June 2020 Foodman website and JD Supra

The Internal Revenue Manual defines fraud as a “deception by misrepresentation of material facts or silence when good faith requires expression, which results in material damage to one who relies on it and has the right to rely on it. “Simply stated, it is obtaining something of value from someone else through deceit”.

The U.S. system of taxation is based on the premise that all income is taxable.  A Taxpayer that willfully attempts to hide income from the U.S. Government is engaging in activity that includes fraud, money laundering or Bank Secrecy Act violations under applicable law. 
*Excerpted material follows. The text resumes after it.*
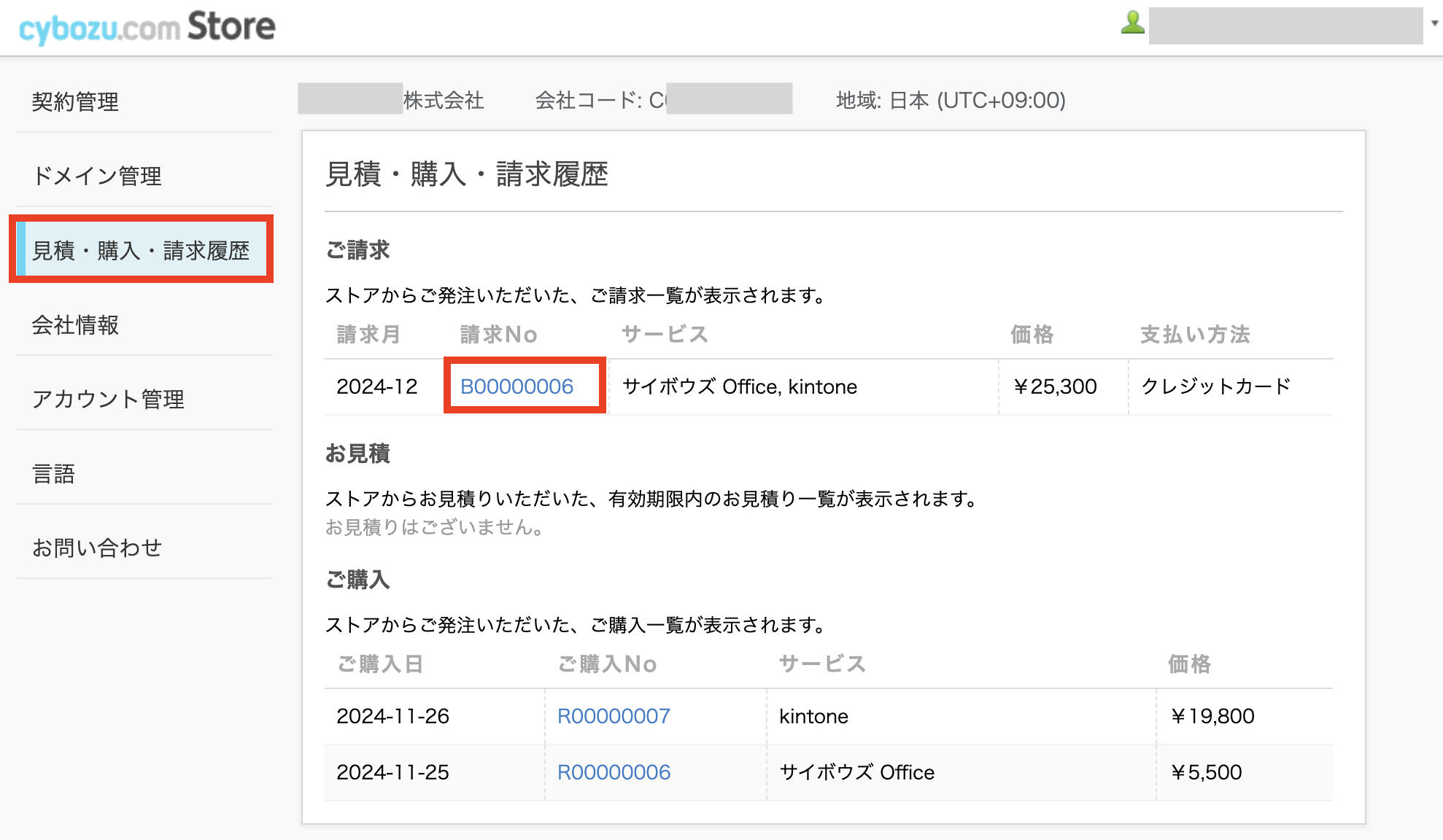This screenshot has height=840, width=1443.
Task: Click the green user account icon
Action: (1132, 23)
The IRS Criminal Investigation Unit investigates potential criminal violations of the Internal Revenue Code and related financial crimes

Here are the sixteen IRS Criminal Investigation (CI) areas of emphasis and some examples within the areas:

  1. Abusive Return Preparer Enforcement: involves the preparation and filing of false income tax returns by preparers who may claim inflated personal or business expenses, false deductions, unallowable credits, or excessive exemptions.
  2. Abusive Tax Schemes: sophisticated arrangements that take advantage of the financial secrecy laws of some foreign jurisdictions; including  issuing credit/debit cards from offshore financial institutions.
  3. Bankruptcy Fraud: examples include concealing a property transfer that occurring before  a bankruptcy, providing false documentation to the bankruptcy court or trustee or destroying or withholding documents, lying to creditors and embezzlement. 
  4. Corporate Fraud:  involves financial statement falsification, skimming, asset theft, tax avoidance and “ghost employees”.
  5. Employment Tax Enforcement:  includes filing false or not filing payroll tax returns, payment of cash to employees, pyramiding and misclassification of employees.
  6. Financial Institution Fraud:  fraud against banks, savings and loan associations, credit unions, check cashers, and money remitters that involving AML/BSA violations.   
  7. Gaming:  illegal gambling via the internet, charitable gaming, bookmaking, and numbers.
  8. General Fraud Investigations:  taxpayers that willfully violate tax laws.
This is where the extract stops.